The controverted question raised is whether the deed “to the children and their descendants of the said John E. Leinwfeber” created vested or contingent remainders. The plaintiffs in error contend the remainders were contingent; that the language of the deed plainly indicates that it was the intention of the grantor to postpone the remainders vesting in interest until the termination of the life estate. Defendants in error contend that the deed granted to the children of John E. Leinweber living at the time of the execution, vested interests in remainder, subject to reduction pro tanto by the birth of other children, and subject, further, to defeasance in case of the death, during the lifetime of John E. Leinweber, of the owner or owners of such remainders leaving descendants surviving, in which event the descendants of the owner so dying would take the deceased parent’s share by way of shifting use. Plaintiffs in error insist the grant to the “children and their descendants” was not to one but to both, and argue that as at the date of the grant part of the children were in being but their descendants were not, it could not be known at that time who would become the owners of the estate in remainder.

Courts will construe “and” as “or,” and the converse, where necessary to give effect to the intention. (Manning v. Manning, 229 Mass. 527; Maguire v. Moore, 108 Mo. 267.) The grant was by deed, and the words “and their descendants” are to be construed as words of purchase. (2 Fearne on Remainders, sec. 508; 2 Jarman on Wills,— 5th Am. ed.—33; 2 Washburn on Real Prop.—4th ed.— 604.) The words “and their descendants” being words of purchase, it was possible for the descendants of the children of John E. Leinweber to take concurrently with their parents or in succession to their parents or in substitution for deceased parents. Unless the instrument creating the estate indicates a contrary intention, the weight of authority appears to be that in a grant to several and their descendants, the descendants would take by way of substitution, only, and not in competition with their parents living at the time of distribution. (Theobald on Wills,—7th ed.— 322; 28 Halsbury’s Laws of England, sec. 1375; 30 Am. & Eng. Ency. of Law, 729; 3 Jarman on Wills,—5th Am. ed.—387-390; Pearson v. Stephen, 2 D. & Cl. 328; 5 Bli. (N. S.) 203; Manning v. Mannnig, supra.) There is nothing in the language of the deed to indicate that it was not the purpose and intention that the descendants of the children of the life tenant were not to take in substitution but were to take concurrently or in succession. If they were to take in substitution, then the remainders vested in the children of John E. Leinweber in being at the time the deed was made, subject to reduction on the birth of another child, and further- subject to defeasance by the death, during the lifetime of John E. Leinweber, of any remainder-man leaving descendants, in which event the descendants would take their deceased ancestor’s share. Upon the death of John E. Leinweber the class to take in remainder was fixed and determined, and was composed of his ten living children and the five descendants of his deceased son. The ten children -were then indefeasibly vested each with the undivided one-eleventh and the children of the deceased son each with the undivided one-fifty-fifth, subject to the. life estate of the widow.

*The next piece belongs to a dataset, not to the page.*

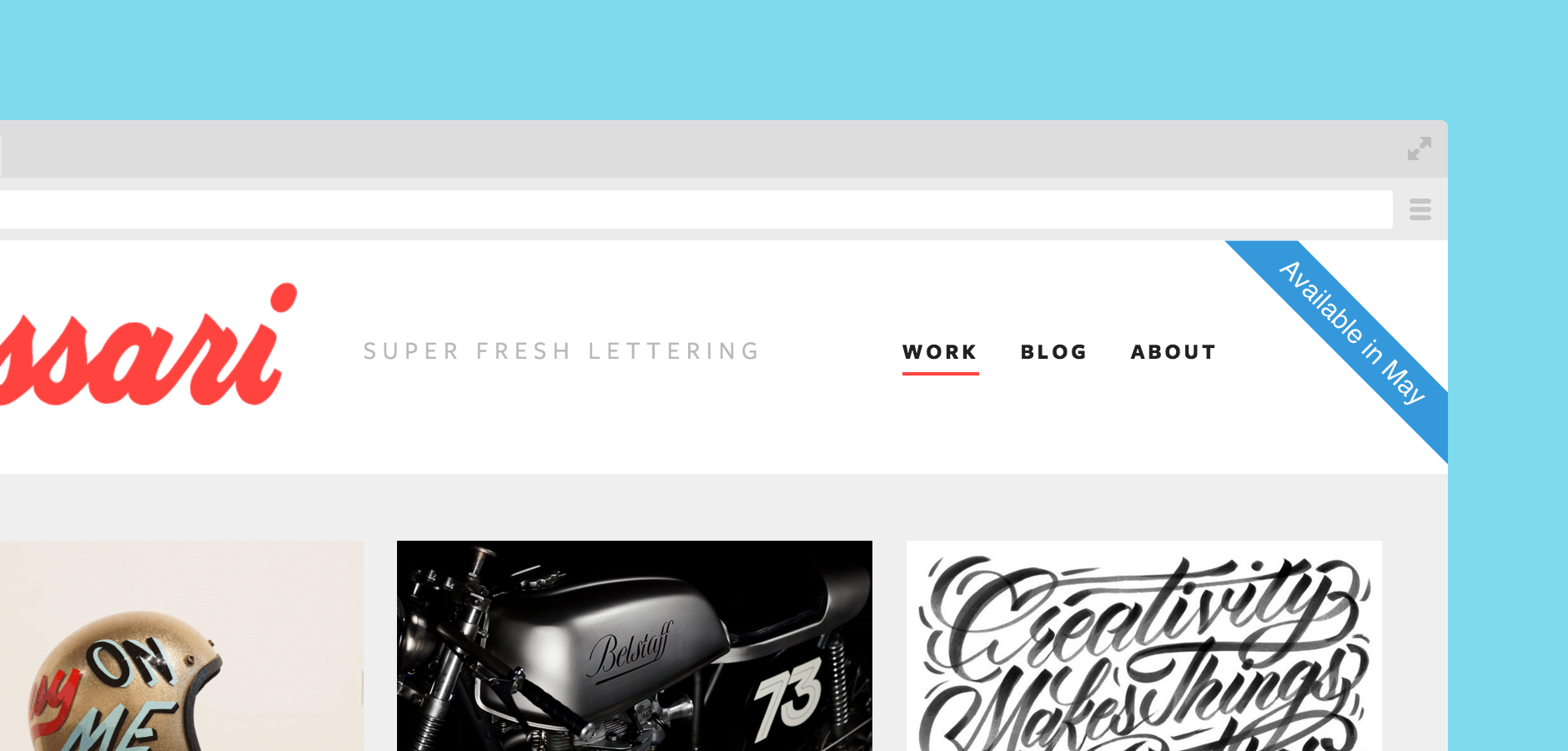Click the red script logo
This screenshot has width=1568, height=751.
point(146,346)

Plaintiffs in error rely on Bates v. Gillett, 132 Ill. 287, as supporting their contention. That case involved the construction .of a will, and it was held the remainders created by it were contingent. The court said it clearly appeared from the language of the will that the testator intended the remainders to vest in interest in such issue of the life tenant as should be in being when the estate vested in possession. In Knight v. Pottgieser, 176 Ill. 368, the court construed a will in which the testator made a devise to his wife for life and directed that at her death the property-should “be divided amongst my children and their descendants in equal shares, the descendant or descendants of a deceased child to take the parent’s share in equal proportions.” The testator left surviving a widow, one son and three daughters. The son died intestate, leaving a widow but no children or descendants of children. The widow of the deceased son filed a bill for partition, claiming her husband was seized of a vested remainder in the premises and that upon his death she inherited the undivided one-half thereof. The circuit court sustained that construction of the will and granted the relief prayed, and this court affirmed the decree of the circuit court. The decision in that case appears to be directly in point and to sustain the construction of the deed in this case by the circuit court. In that case thé court referred to the rule that the law favors a construction that will vest remainders unless a contrary intention is indicated by clear words. The court also' held that the direction to pay or distribute in futuro was not for reasons personal to the legatee, but merely because the testator desired to appropriate the property to the use of another during the life of such other, and that the remainder vested in interest, the right of enjoyment only being postponed. ,

We are of opinion the decree of the circuit court was correct, and it is affirmed. 7

Decree affirmed.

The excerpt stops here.